- Film poster
- Directed by: Albert Herman
- Written by: Edmond Kelso (story and screenplay) Lindsley Parsons (story)
- Produced by: Edward Finney (producer)
- Starring: See below
- Cinematography: Francis Corby
- Edited by: Frederick Bain
- Distributed by: Grand National Films
- Release date: August 12, 1938;
- Running time: 56 minutes
- Country: United States
- Language: English

= The Utah Trail =

1938 film

The Utah Trail is a 1938 American Western film directed by Albert Herman. It was Tex Ritter's final film for Grand National Films. Despite the song and title, the film takes place on the Arizona/Mexico border and not Utah. The film is based on a short story that appeared in Ranch Romances magazine.
-----
(PROMPT A): According to the text on The Utah Trail, in which magazine did the short story behind the film appear?

(RAW DATA):
-----
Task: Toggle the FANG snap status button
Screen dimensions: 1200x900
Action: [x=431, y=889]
-----
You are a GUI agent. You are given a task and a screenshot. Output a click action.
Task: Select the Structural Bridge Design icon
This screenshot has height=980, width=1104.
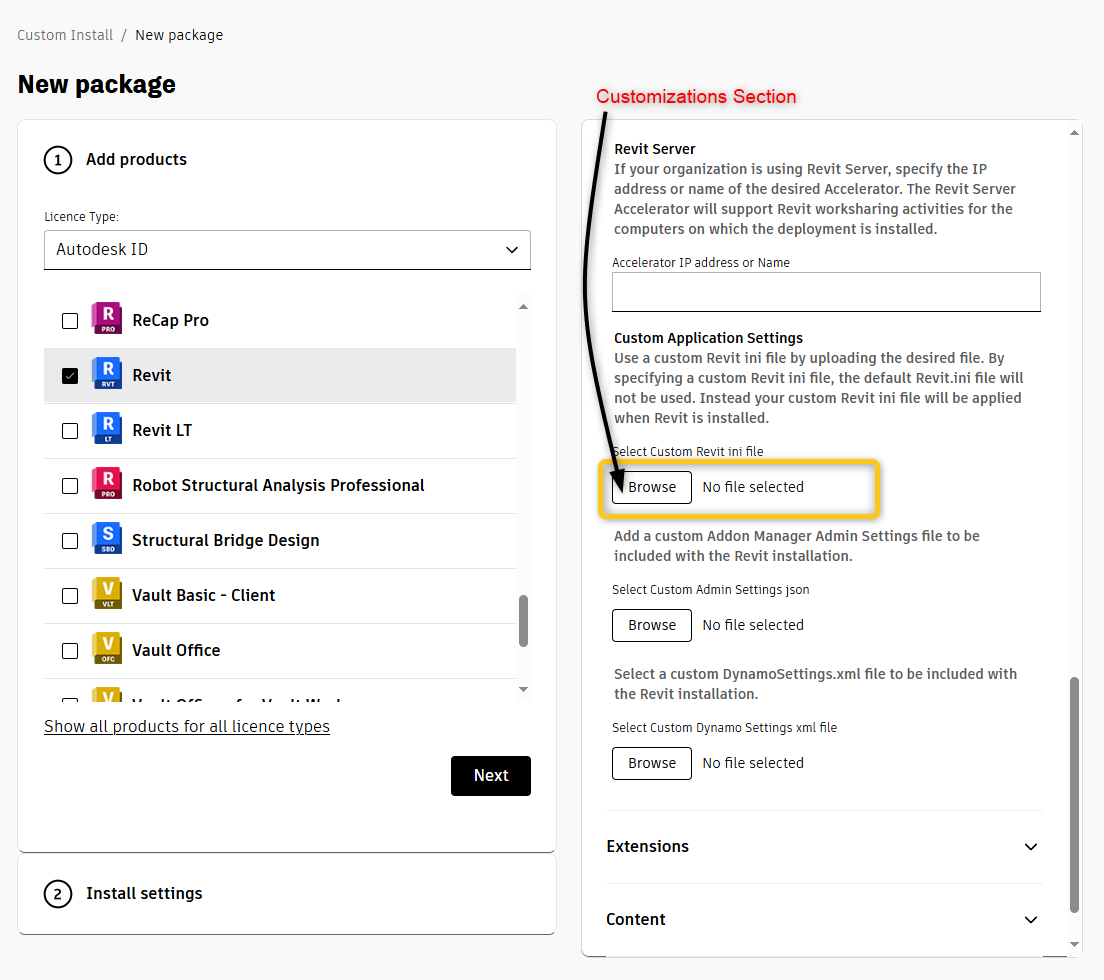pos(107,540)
-----
(PROMPT B): From the rows, arrange everything from the line containing "You are a GUI" down to the line containing "pos(107,540)" as a Markdown table with the columns No. and Line, numbering each line and skipping blank ones. Leave the pictures out.

(SOLUTION A): Ranch Romances

(SOLUTION B):
| No. | Line |
|---|---|
| 1 | You are a GUI agent. You are given a task and a screenshot. Output a click action. |
| 2 | Task: Select the Structural Bridge Design icon |
| 3 | This screenshot has height=980, width=1104. |
| 4 | pos(107,540) |